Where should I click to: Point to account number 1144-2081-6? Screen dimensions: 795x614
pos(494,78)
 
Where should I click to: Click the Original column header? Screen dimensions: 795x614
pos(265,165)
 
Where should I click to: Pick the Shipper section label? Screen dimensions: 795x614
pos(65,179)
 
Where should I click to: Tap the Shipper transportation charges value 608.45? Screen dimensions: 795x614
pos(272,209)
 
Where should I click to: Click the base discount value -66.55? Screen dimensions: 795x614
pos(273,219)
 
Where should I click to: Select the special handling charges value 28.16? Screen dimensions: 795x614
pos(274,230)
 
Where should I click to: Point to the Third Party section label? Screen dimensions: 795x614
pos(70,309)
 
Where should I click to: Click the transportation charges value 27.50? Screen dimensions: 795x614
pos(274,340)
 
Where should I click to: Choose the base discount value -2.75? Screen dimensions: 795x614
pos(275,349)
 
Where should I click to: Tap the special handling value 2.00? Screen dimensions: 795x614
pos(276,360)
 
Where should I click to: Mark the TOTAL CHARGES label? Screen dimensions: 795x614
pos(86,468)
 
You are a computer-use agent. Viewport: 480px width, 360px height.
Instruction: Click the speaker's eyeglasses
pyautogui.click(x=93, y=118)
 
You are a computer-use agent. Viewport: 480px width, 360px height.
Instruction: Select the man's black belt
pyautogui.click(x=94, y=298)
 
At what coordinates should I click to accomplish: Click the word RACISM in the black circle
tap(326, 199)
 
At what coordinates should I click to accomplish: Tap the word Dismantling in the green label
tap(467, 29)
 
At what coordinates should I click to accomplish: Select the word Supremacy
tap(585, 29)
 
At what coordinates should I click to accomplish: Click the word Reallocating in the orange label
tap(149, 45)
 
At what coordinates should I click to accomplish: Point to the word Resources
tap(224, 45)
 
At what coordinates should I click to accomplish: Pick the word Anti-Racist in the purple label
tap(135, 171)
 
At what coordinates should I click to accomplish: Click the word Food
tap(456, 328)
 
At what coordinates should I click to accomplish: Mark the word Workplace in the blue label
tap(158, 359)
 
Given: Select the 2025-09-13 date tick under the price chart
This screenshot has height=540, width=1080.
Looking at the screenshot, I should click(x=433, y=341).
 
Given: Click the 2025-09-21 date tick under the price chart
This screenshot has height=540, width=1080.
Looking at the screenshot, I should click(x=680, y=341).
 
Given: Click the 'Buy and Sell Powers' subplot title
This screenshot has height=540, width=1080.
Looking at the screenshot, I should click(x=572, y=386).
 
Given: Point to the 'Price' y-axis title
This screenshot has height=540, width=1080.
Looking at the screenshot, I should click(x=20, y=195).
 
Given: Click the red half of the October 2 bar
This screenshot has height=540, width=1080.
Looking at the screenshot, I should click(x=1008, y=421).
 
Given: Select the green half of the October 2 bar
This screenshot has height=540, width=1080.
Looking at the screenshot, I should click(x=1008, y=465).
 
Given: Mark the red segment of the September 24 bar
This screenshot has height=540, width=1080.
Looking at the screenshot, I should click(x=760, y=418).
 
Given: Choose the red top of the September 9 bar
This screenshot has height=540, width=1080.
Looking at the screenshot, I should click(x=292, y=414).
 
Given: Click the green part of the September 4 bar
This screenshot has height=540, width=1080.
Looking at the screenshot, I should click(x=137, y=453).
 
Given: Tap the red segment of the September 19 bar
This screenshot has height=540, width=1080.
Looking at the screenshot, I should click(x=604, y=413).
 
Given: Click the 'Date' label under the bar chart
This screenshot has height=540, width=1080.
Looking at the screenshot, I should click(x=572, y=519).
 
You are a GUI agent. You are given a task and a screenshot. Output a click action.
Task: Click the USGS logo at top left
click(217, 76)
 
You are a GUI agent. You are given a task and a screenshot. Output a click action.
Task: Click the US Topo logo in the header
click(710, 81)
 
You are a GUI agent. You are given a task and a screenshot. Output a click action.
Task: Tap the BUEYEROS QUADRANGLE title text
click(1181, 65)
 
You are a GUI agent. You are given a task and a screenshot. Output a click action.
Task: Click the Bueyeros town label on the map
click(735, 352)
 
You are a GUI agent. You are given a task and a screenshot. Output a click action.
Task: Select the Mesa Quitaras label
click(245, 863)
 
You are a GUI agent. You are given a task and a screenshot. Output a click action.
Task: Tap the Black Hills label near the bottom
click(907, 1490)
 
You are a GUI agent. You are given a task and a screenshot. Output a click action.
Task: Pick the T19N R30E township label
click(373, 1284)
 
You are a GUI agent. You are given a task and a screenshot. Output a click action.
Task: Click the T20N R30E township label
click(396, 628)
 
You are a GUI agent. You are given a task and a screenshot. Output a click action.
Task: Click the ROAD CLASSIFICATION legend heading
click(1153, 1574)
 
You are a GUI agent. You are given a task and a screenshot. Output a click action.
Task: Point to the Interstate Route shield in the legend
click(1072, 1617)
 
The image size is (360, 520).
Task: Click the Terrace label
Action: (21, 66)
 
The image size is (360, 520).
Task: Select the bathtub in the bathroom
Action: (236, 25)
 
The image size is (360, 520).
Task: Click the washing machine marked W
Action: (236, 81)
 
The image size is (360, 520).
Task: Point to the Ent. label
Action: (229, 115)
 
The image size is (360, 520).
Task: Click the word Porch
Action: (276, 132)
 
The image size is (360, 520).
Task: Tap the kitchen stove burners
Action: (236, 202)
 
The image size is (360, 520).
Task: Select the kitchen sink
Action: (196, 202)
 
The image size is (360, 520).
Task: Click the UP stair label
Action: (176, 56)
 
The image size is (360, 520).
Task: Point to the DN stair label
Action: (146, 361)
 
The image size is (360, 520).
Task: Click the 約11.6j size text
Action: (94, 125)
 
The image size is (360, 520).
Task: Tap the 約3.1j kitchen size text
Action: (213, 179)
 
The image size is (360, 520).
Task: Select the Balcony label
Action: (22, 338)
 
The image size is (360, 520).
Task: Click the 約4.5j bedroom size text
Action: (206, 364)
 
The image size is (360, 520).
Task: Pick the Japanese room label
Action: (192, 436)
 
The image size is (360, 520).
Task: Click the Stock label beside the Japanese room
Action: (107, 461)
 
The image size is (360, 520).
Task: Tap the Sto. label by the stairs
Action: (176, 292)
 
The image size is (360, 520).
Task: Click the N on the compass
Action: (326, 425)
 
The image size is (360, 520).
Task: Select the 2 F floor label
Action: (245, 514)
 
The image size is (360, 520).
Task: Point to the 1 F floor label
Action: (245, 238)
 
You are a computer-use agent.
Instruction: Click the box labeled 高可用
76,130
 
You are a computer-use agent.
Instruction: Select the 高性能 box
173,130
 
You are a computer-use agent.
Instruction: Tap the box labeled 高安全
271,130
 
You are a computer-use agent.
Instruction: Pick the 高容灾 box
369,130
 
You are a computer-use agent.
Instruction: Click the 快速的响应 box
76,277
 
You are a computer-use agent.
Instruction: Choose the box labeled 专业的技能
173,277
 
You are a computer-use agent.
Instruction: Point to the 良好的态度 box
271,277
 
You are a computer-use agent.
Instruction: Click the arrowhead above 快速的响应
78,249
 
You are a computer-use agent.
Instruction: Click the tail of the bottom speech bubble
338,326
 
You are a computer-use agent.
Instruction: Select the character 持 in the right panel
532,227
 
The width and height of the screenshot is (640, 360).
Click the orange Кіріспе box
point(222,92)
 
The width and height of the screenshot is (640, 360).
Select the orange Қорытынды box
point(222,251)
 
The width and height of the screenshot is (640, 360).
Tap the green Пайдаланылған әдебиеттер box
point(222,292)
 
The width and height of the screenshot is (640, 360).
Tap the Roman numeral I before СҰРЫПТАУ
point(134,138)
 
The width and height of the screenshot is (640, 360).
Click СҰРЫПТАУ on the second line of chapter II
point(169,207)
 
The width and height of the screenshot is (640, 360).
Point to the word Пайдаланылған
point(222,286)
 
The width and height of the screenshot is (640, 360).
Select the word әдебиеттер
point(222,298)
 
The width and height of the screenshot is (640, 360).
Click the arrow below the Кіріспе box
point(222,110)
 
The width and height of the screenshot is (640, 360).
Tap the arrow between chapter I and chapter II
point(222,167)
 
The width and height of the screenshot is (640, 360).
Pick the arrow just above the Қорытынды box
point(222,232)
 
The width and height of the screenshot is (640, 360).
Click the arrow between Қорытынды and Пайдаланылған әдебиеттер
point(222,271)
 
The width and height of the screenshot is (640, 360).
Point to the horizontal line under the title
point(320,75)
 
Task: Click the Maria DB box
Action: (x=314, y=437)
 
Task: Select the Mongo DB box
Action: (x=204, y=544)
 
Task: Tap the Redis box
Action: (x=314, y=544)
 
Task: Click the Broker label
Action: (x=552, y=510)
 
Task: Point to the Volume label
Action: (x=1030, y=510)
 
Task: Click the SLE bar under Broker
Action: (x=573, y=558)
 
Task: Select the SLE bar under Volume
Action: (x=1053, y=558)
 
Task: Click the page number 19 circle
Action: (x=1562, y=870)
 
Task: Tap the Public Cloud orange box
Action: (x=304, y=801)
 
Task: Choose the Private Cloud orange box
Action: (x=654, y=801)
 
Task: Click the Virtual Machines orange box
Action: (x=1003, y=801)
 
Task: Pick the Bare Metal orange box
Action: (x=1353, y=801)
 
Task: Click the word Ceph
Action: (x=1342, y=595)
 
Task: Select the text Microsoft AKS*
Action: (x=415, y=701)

-*-*-

• THE EXERCISE
Starting at the first item and stopping after the line that contains "pos(65,179)", rewrite those lines with "Shipper" changed to "Consignee" and nothing else altered.

• TASK RESULT
Where should I click to: Point to account number 1144-2081-6? Screen dimensions: 795x614
pos(494,78)
 
Where should I click to: Click the Original column header? Screen dimensions: 795x614
pos(265,165)
 
Where should I click to: Pick the Consignee section label? Screen dimensions: 795x614
pos(65,179)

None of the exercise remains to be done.